Businesses’ Anti-viral Measures
As the virus’ timeline remains undefined presently, businesses have the pressure to think about ways to incorporate efficient physical distancing, manage requests for sick days for those who feel ill and adhere to all government norms. This can come at a cost of finance as well as time and human effort.
Restructure of workforces
Employees being either ill, laid off or few working from home with commute issues demand a restructure of the complete workforce to ensure that work remains unaffected. This is another challenge to the Management and cross-functional task force teams, and new processes might also be required. It also puts Managements’ leadership skills, adaptability, and judgement to test.

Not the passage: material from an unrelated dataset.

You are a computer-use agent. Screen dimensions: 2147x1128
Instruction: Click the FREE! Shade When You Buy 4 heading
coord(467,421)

Government Challenge- getting unemployed, underemployed, disengaged workers back into jobs
While we discuss challenges from employees and business point of view, one cannot ignore that amid this pandemic, governments have the challenge to get jobs for unemployed, underemployed, and disengaged population. Job placement services need to ensure that they return potential employees to the workforce as quickly as possible for the economy to pick up the lost pace.
Latest Fletcher Building Limited (ASX:FBU) Fiasco- Workforce Reduction
A manufacturer, home builder, and partner on major construction and infrastructure projects, FBU employs over 16,000 people in New Zealand, Australia, and the South Pacific.

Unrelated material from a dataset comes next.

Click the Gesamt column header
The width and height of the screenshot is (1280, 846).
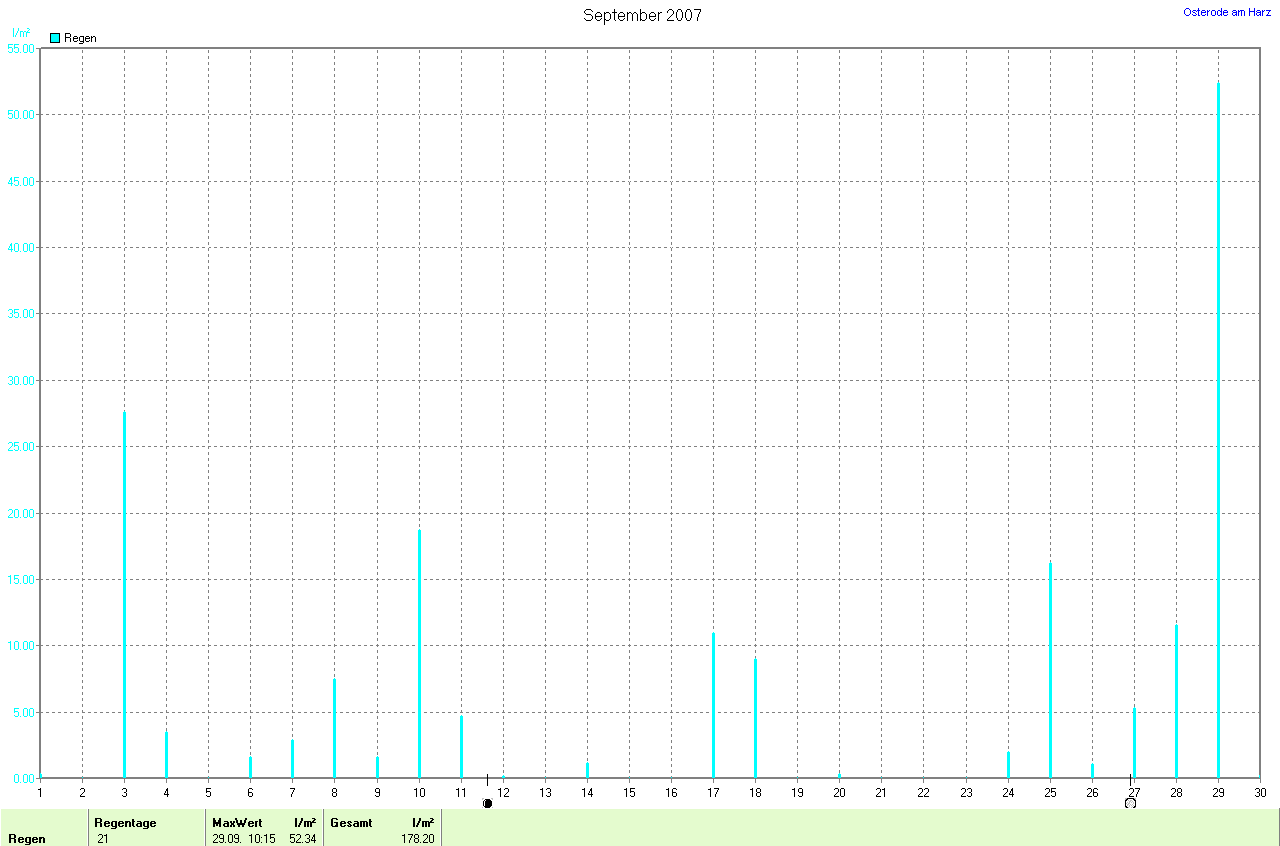pos(351,822)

In its recent update on trading and organisation reset, Fletcher Building CEO Ross Taylor stated that given the uncertainty over the economic outlook, the Company expects market downturn and COVID-19 leading to a sharp downturn in FY21 and potentially beyond. Consequently, the Company has made some very difficult decisions, including reviewing the number of people it employs. FBU acknowledges that the Company needs to reduce spending to better combat tough times and the first goal has been to device cost-saving measures to facilitate employee retention.
However, the Company is looking at reducing the number of people employed by approximately 10%, which equates to around 1,000 positions across New Zealand. Moreover, its comprehensive review of operations is likely to result in a workforce reduction of 500 in Australia.
Mr Taylor states that- ““As a major employer, we need to ensure our business is resilient and can support economic growth in the longer term, just as we have done for more than 100 years.”
What Should Businesses Do?
According to the World Economic Forum, upskilling in preparation for changes in an after-COVID-19 world should form a crucial part of both response as well as recovery. To prepare for tomorrow, workers and businesses should take the following steps-
- Sectors that can should digitalise and transition to a platform model, as linear models are not agile or resilient enough to withstand major disruptions like COVID-19
- Push people to learn digital skills, improve auxiliary skills like collaboration, creative problem-solving and openness to new ideas
- Begin thinking about where demand for work will exist and how best to prepare for those spaces
Undeniably, the COVID-19 pandemic continues to threaten not only health care systems, but also the livelihoods of citizens and the stability of economies. So far, most governments, businesses, and inhabitants have correctly focused on saving lives. Now with economies easing restrictions and businesses opening, vigilance is key to achieve the goal of flattening the curve, reducing the speed of transmission, and eventually eradicating the invisible enemy.